# PROMPT
Write out again, exactly as they appear, the lines from the start of the data below through the line with "Open the information panel icon"; no pictures.

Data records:
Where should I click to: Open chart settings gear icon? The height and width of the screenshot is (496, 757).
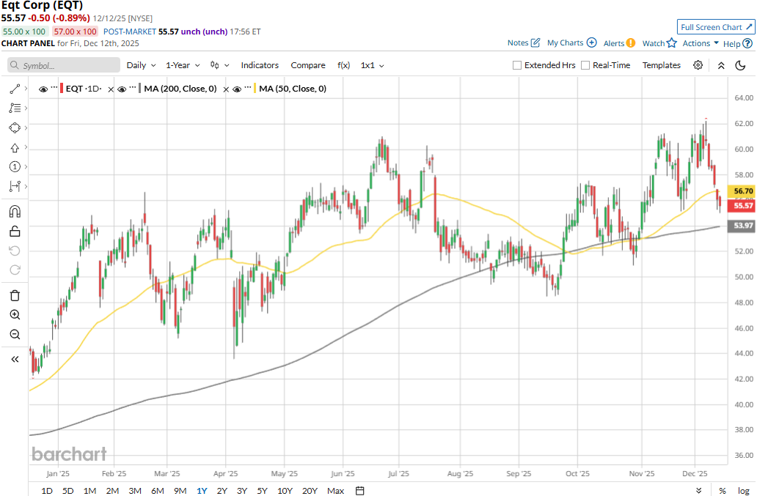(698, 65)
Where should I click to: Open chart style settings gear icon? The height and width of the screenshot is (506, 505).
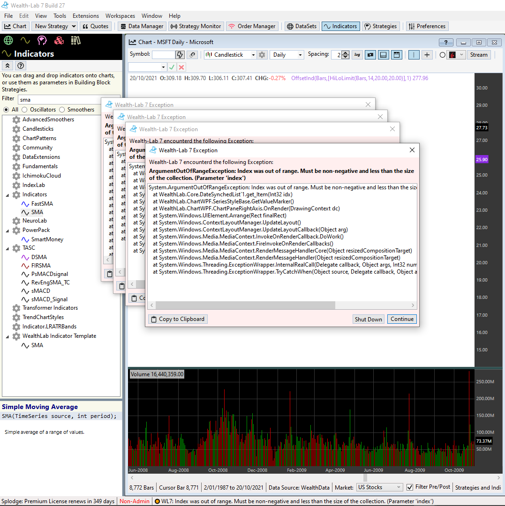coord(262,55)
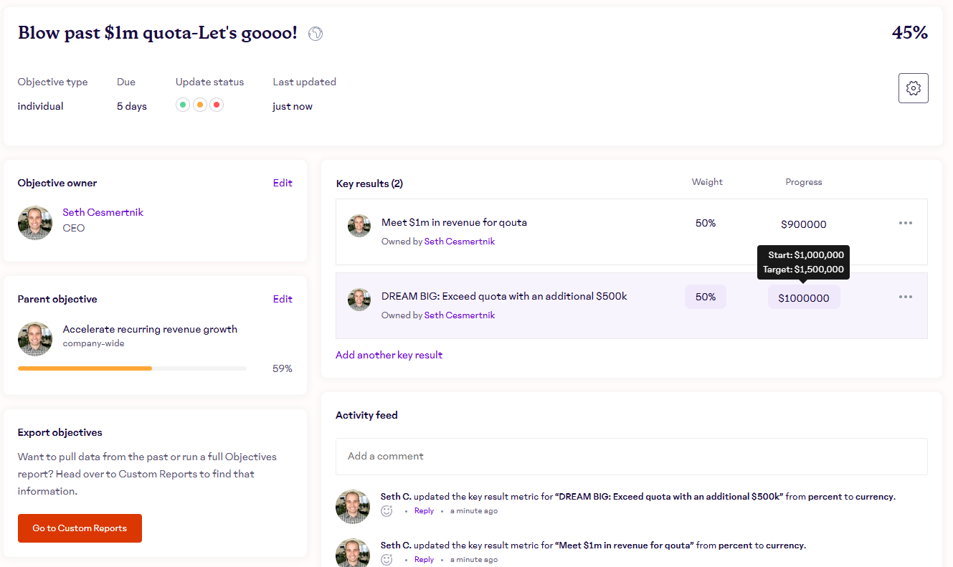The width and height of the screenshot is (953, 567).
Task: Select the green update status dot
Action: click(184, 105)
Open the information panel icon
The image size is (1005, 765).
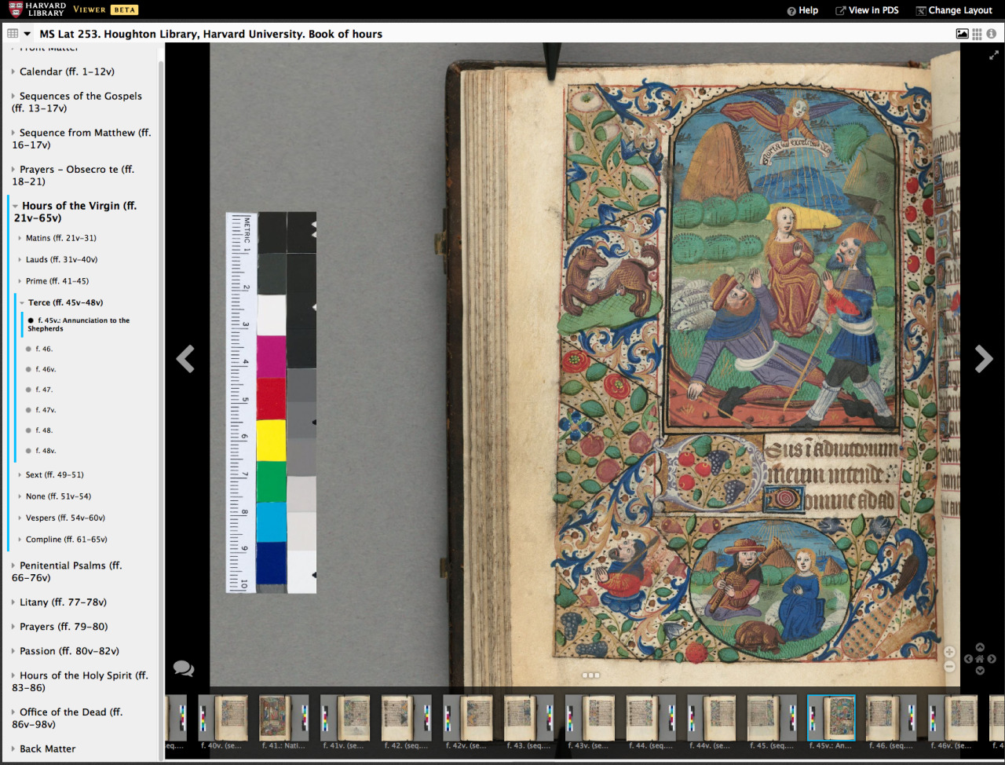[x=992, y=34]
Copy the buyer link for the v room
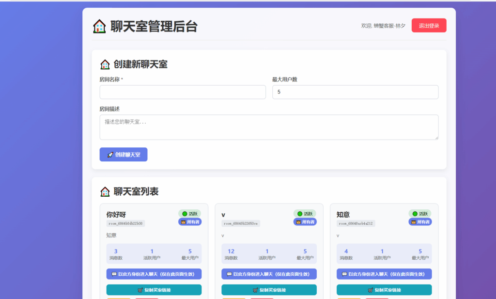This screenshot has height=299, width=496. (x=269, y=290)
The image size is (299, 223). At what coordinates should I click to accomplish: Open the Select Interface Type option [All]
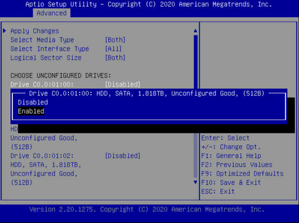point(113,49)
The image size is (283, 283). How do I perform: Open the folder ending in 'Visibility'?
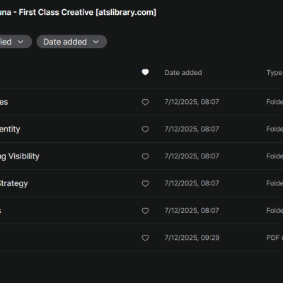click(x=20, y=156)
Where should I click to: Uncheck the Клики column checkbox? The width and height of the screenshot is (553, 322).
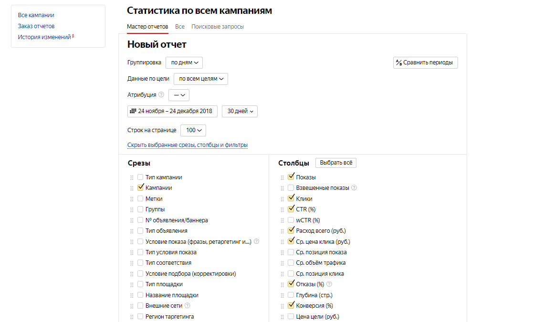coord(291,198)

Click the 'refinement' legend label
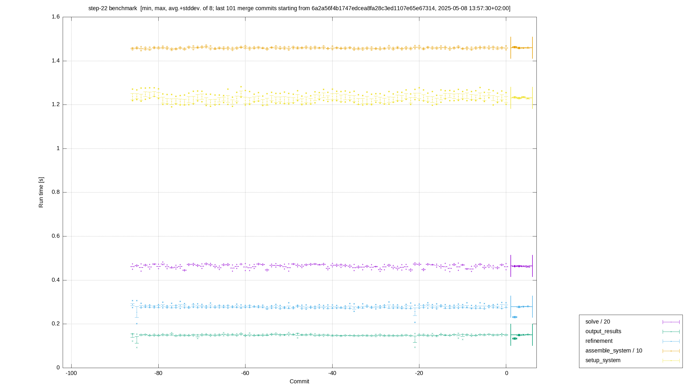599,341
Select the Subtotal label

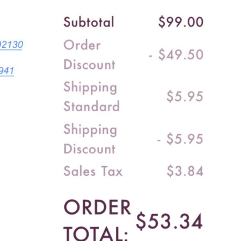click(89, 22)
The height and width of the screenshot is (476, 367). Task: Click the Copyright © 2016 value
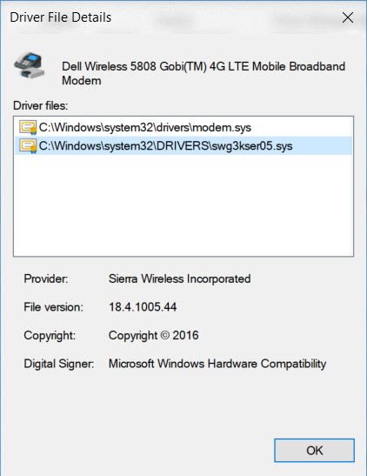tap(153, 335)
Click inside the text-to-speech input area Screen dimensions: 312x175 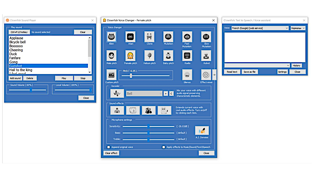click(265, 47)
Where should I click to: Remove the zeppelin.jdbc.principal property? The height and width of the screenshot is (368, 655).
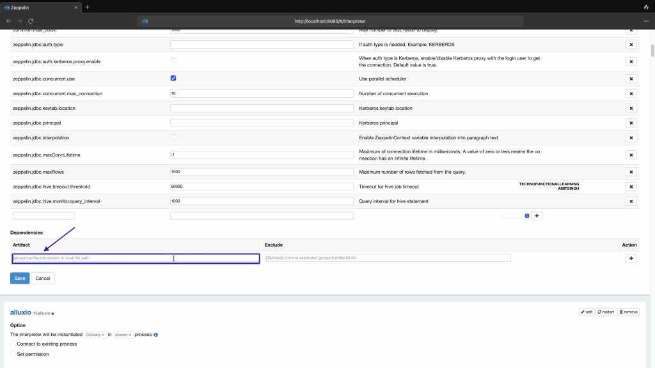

# REPLY
Where should I click to: Open chart settings gear icon? The height and width of the screenshot is (496, 757).
(698, 65)
Where should I click to: Open chart style settings gear icon? The height and width of the screenshot is (506, 505).
coord(262,55)
The width and height of the screenshot is (953, 567).
Task: Select the green update status dot
Action: click(184, 105)
Open the information panel icon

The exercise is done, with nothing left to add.